Before STEM Learning came along with its host of cool gadgets to inspire young people to undertake careers in science there was only math and passionate math teachers to bridge the interest gap. Jose Valdes was one of those passionate teachers, one of the best.
Teaching in East San Jose in the late 1980’s, this expatriate Cuban became disgusted with the number of bright Latino kids having trouble with math and dropping out of school. He decided to do something about it.
A man of conviction with the chops to get things done, Valdes got a $2,000,000 grant and opened up what became the acclaimed Jose Valdes Math Institute. The programs were tough: six hour days with homework every night for seven weeks in the summer. With the grant money and funding from school districts that appreciated the work he was doing with their kids he hired the best math teachers and teaching assistants and worked almost one on one with the students. The results were worth the effort. The kids went back to school a full year ahead of their class; and what was even more important, at ease with math and looking forward to college.

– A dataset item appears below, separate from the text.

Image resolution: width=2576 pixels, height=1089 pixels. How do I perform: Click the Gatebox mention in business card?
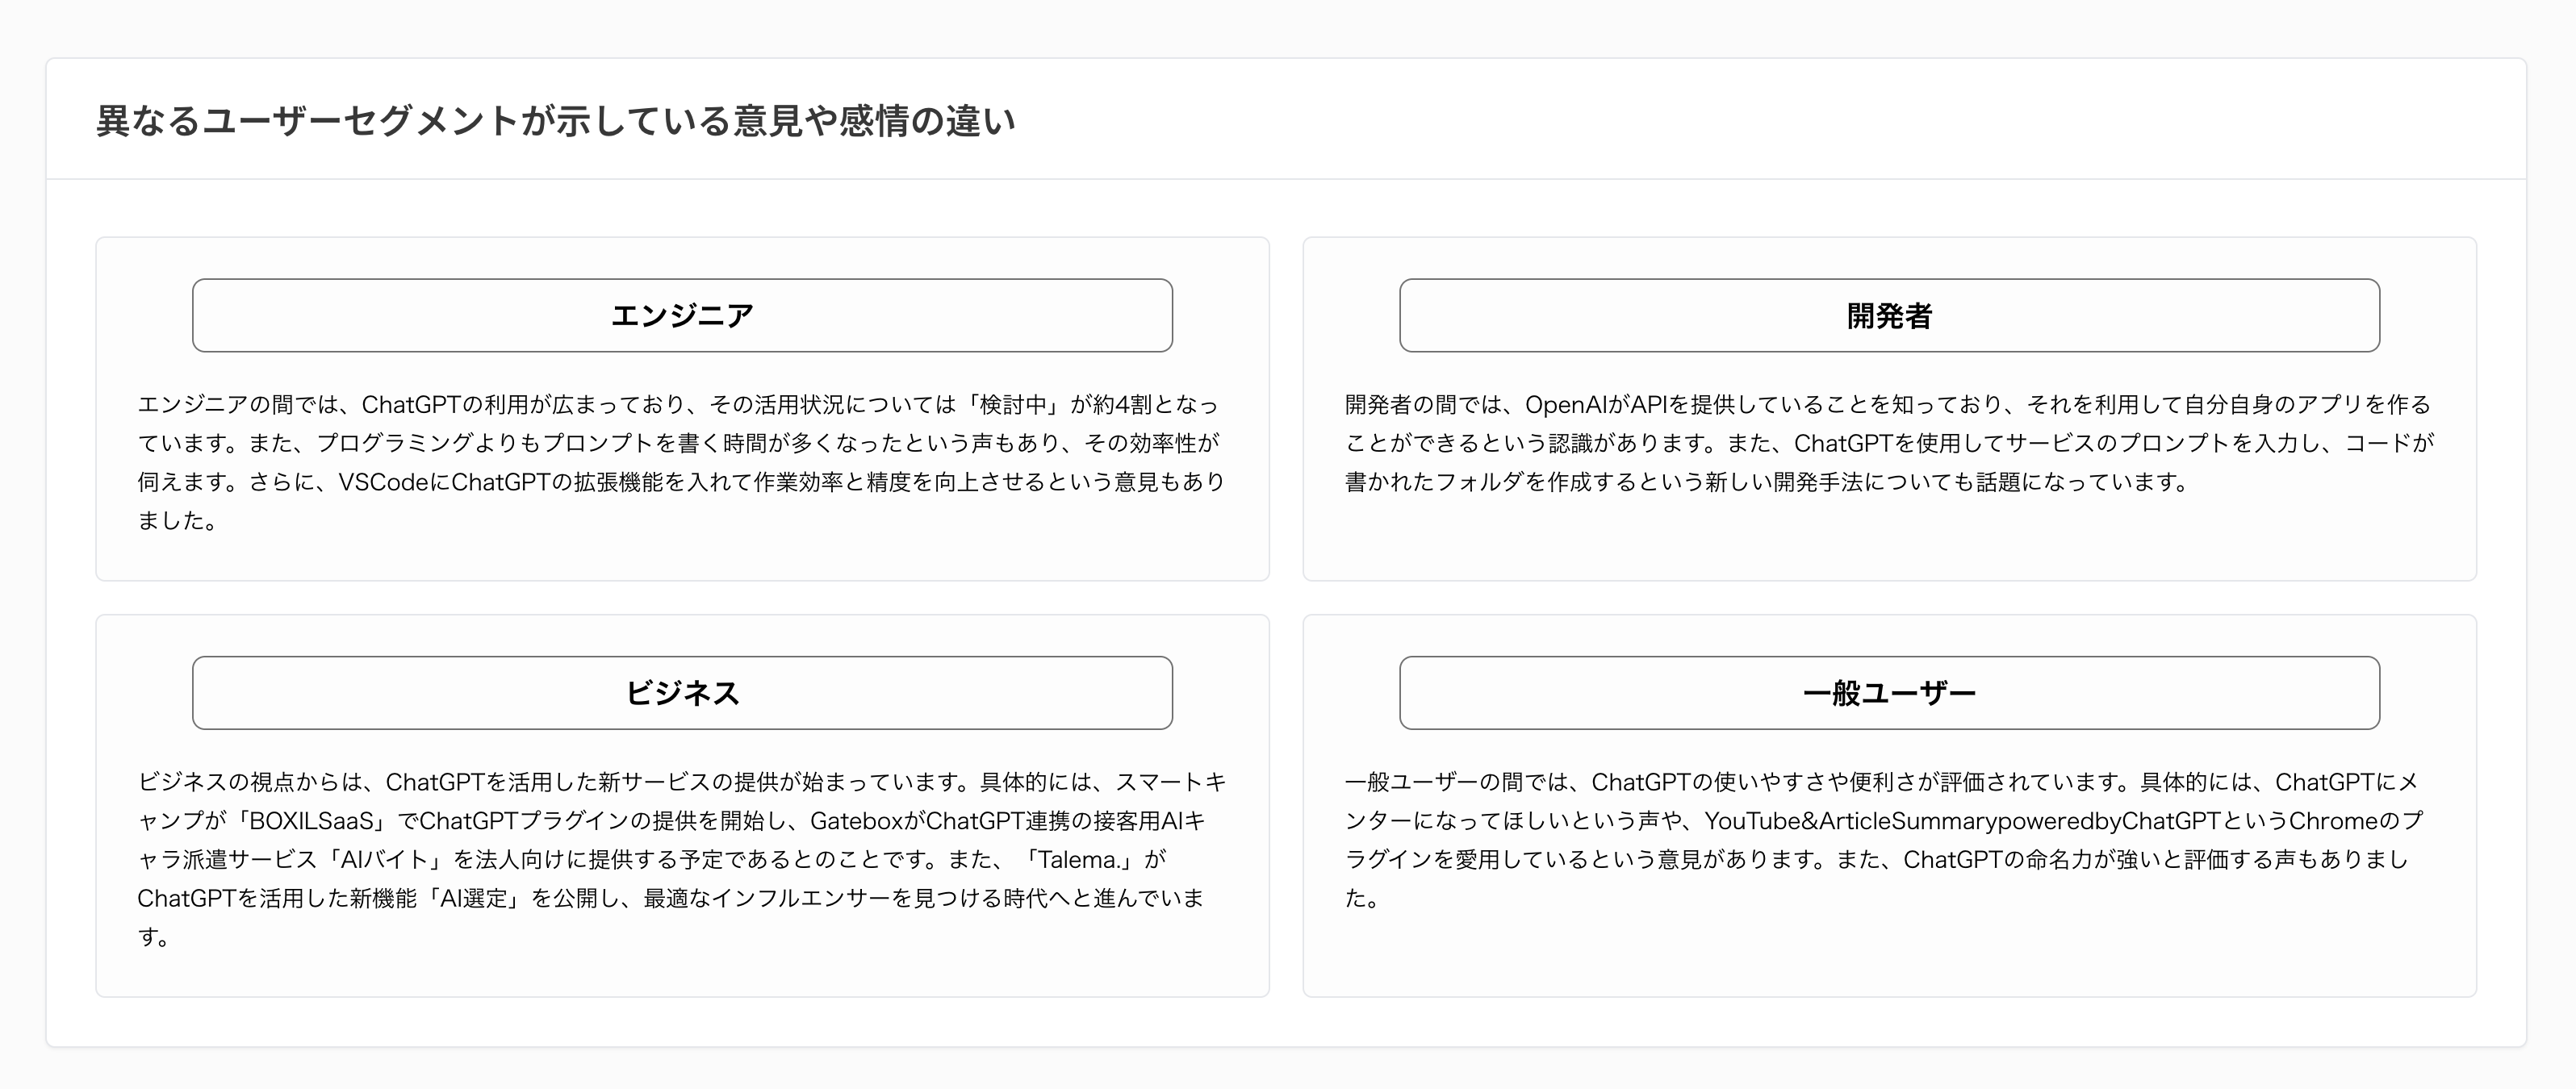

Founder Jose Valdes died in 1991, but the Institute continued as other passionate believers in math education took over the helm. Up until 2005 the Jose Valdes Math Institute taught more than fifteen hundred kids every summer. But in that year school funding suddenly dried up. The schools that had been so appreciative of the Institutes work with their students suddenly found themselves struggling for money. Donations fell off drastically.
Now, as the Jose Valdes Math Institute celebrates the twenty-fifth anniversary of its founding, it finds itself in such poor financial straits that it may have to dip into its reserves--usually the beginning of the end for any institution. Instead of working with nearly two thousand kids a summer, the Institute is lucky to have enough money to serve five hundred disadvantaged students.
Contrast the Math Institute’s straits with that of SUTA (Step Up To Algebra) a program funded through Silicon Valley’s Silicon Valley Educational Foundation. Big donors from the valley have insured that there is plenty of money for this program to guide children into science, technology, engineering a math. Supporters of the Math Institute have a more humble goal in mind: "I'm not trying to make them into engineers or scientists," said Julio Pardo, the Valdes program director. "I want them to go to college. I don't want any college to tell them they can't get in because they don't know math." A worthy goal as well; let’s hope some of that Silicon Valley money will find its way to the Jose Valdes Math Institute--and soon!